* _TASK_
Could you show all lines in the entries below that contain the string "Cancel"?
[INPUT RECORDS]
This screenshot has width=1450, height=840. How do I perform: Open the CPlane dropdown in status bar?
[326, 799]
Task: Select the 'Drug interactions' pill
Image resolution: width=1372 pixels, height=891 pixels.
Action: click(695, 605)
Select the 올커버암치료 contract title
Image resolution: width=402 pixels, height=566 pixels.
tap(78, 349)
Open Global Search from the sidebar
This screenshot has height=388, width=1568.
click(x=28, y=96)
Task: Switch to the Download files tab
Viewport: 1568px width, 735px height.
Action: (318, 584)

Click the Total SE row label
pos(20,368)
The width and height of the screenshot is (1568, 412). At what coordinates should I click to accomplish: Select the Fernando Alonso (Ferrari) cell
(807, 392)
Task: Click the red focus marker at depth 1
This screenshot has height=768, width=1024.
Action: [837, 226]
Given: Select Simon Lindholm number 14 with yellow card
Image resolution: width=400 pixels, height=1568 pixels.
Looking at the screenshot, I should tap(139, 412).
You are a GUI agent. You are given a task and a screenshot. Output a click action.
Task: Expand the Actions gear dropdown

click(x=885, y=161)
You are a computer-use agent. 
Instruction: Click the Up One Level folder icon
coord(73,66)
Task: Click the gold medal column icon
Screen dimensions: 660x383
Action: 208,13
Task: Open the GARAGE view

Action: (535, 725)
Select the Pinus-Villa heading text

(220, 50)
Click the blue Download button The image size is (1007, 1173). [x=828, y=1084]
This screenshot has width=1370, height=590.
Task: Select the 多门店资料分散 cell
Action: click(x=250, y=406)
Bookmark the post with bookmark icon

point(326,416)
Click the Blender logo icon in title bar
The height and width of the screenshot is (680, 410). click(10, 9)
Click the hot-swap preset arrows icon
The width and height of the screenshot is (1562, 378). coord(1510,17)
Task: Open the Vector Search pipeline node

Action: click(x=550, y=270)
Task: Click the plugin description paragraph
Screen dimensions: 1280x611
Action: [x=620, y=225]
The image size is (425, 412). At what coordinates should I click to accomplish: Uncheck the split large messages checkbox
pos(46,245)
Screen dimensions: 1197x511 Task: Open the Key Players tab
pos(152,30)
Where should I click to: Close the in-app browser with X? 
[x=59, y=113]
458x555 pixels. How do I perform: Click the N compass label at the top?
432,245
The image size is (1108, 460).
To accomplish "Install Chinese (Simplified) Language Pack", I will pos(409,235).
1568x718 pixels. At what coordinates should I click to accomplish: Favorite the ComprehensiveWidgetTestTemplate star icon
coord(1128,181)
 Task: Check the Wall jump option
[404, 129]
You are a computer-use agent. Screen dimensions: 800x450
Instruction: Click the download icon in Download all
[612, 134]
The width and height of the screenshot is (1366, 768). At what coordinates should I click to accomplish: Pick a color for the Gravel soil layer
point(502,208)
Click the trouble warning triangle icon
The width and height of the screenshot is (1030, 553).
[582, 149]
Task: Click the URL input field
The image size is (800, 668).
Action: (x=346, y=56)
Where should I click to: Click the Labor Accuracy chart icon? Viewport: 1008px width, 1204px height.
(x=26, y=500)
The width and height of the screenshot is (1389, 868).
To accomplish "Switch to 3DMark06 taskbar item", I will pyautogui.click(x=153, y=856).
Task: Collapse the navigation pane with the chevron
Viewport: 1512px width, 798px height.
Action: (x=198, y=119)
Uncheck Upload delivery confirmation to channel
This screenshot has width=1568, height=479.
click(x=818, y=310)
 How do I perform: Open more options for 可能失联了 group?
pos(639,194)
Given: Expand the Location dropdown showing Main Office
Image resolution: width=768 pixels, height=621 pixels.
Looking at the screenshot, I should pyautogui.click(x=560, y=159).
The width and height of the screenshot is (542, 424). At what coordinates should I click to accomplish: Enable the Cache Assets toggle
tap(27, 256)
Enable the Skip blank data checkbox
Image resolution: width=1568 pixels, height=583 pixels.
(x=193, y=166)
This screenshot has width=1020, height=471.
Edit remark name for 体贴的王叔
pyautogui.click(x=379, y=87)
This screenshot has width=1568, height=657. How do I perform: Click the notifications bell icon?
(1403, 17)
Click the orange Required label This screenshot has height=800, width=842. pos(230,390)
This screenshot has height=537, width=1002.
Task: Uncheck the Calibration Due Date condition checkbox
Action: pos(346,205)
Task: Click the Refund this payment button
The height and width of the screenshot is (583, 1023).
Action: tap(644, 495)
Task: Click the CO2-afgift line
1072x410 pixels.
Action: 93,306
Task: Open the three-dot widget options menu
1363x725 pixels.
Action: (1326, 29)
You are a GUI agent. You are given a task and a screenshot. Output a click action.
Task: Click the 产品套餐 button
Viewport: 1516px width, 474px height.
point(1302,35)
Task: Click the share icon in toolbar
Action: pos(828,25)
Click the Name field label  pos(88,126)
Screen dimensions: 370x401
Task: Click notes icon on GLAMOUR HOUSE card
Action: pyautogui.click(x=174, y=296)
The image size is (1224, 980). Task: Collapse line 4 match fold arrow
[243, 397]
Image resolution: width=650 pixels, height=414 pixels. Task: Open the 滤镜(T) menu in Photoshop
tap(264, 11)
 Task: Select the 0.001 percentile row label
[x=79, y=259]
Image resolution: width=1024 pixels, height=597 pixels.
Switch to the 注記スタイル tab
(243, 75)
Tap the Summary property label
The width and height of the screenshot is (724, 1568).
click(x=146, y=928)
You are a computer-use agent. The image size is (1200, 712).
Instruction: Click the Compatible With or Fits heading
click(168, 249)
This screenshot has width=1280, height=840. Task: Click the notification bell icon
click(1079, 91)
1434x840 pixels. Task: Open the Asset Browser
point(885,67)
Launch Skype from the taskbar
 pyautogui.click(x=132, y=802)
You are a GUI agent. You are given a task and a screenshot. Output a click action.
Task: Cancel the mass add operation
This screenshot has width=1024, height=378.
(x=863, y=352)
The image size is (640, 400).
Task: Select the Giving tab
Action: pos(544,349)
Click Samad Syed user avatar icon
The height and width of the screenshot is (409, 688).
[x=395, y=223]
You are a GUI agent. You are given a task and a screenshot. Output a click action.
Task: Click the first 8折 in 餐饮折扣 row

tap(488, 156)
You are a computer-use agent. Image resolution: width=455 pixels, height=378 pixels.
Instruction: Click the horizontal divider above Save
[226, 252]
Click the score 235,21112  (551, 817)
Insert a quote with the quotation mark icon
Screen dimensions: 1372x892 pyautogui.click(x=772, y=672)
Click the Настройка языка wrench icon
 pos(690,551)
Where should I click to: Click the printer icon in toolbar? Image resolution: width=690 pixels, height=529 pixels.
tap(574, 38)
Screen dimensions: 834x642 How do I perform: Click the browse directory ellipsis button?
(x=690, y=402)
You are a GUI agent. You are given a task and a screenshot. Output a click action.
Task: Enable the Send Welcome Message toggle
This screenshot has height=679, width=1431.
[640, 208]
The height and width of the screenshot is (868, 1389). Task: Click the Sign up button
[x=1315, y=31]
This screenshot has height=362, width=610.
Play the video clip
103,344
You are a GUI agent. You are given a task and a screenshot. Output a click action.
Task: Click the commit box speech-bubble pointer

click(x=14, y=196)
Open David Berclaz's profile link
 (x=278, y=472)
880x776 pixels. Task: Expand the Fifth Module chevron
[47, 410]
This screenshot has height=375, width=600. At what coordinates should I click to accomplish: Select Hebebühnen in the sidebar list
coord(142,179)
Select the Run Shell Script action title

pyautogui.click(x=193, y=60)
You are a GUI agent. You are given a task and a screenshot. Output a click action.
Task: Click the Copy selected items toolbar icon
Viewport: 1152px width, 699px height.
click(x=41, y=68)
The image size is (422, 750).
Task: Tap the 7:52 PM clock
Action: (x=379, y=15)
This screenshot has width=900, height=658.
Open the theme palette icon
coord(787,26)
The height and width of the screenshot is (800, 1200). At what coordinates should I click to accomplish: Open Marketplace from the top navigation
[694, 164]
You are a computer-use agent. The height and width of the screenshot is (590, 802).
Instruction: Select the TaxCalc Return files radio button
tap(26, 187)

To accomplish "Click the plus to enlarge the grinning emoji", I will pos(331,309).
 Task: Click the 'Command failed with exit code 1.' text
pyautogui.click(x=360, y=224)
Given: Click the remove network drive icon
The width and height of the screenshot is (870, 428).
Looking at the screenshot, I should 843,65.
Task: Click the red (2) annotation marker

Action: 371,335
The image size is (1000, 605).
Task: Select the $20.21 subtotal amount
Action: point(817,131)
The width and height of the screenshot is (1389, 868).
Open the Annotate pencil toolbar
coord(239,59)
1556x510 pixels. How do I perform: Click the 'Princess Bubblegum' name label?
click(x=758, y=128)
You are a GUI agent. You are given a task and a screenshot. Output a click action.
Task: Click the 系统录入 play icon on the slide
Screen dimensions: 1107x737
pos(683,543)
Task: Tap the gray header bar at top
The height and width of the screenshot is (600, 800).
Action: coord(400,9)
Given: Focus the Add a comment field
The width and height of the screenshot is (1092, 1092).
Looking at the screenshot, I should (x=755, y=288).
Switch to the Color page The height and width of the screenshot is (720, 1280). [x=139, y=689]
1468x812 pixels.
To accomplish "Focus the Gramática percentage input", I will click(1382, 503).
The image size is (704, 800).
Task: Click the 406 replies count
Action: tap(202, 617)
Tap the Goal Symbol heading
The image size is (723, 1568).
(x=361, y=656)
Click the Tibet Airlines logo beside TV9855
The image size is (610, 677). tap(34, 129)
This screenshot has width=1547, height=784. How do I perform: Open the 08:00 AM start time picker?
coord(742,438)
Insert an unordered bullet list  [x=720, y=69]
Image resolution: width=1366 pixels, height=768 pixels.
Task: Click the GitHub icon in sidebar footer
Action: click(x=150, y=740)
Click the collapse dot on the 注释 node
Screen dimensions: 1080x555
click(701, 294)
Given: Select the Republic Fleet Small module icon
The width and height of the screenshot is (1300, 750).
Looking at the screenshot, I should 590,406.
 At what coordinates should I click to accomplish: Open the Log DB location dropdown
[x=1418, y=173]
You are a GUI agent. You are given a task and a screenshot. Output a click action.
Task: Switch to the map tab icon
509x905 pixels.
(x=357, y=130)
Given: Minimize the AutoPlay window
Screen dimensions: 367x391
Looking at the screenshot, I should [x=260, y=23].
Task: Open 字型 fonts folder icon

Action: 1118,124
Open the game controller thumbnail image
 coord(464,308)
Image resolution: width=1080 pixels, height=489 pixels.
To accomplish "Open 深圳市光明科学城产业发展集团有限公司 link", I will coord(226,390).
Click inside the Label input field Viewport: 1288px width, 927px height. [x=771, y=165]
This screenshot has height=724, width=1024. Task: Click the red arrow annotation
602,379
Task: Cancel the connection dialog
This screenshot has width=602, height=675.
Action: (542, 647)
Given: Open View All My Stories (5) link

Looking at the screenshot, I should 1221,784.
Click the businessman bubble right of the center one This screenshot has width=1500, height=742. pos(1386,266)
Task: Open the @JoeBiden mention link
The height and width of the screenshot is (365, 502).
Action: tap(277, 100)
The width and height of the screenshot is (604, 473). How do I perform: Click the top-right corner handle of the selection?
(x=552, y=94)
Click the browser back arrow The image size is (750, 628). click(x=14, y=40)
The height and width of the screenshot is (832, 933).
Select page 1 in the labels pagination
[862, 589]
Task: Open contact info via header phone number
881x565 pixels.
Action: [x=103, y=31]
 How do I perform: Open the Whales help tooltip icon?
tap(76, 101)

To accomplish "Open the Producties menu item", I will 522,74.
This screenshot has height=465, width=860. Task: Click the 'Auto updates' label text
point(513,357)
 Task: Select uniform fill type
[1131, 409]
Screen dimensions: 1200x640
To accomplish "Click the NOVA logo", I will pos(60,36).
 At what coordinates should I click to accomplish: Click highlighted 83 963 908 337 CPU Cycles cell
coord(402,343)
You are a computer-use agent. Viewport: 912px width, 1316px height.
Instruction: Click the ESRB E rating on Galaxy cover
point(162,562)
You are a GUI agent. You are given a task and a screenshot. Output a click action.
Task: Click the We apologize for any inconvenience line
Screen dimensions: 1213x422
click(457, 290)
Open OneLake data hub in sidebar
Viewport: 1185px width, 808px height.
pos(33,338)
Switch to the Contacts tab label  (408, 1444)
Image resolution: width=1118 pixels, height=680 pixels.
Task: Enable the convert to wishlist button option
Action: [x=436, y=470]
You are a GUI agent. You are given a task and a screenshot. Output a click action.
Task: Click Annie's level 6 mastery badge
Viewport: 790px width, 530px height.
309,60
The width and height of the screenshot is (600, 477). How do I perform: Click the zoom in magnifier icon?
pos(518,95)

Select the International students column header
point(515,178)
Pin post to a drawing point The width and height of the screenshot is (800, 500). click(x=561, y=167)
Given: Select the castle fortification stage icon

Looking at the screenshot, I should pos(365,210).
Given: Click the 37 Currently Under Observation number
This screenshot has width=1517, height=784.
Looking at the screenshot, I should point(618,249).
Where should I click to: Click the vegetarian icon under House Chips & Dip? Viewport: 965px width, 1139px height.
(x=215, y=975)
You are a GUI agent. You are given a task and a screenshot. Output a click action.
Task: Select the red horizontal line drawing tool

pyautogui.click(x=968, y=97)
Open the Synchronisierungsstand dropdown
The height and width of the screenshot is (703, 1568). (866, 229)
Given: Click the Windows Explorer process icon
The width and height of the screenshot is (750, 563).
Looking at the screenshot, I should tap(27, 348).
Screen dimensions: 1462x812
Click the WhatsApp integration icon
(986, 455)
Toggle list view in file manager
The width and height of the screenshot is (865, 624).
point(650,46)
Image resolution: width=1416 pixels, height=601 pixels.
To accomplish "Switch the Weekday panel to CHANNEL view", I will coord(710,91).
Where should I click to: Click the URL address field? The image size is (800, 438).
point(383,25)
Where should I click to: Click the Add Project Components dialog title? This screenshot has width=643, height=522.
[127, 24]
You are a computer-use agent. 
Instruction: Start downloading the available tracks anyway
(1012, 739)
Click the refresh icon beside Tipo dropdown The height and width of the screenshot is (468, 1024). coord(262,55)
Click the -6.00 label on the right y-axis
[/INPUT RECORDS]
* _ANSWER TO THIS EXERCISE_
Task: Cancel the mass add operation
Task: Cancel the connection dialog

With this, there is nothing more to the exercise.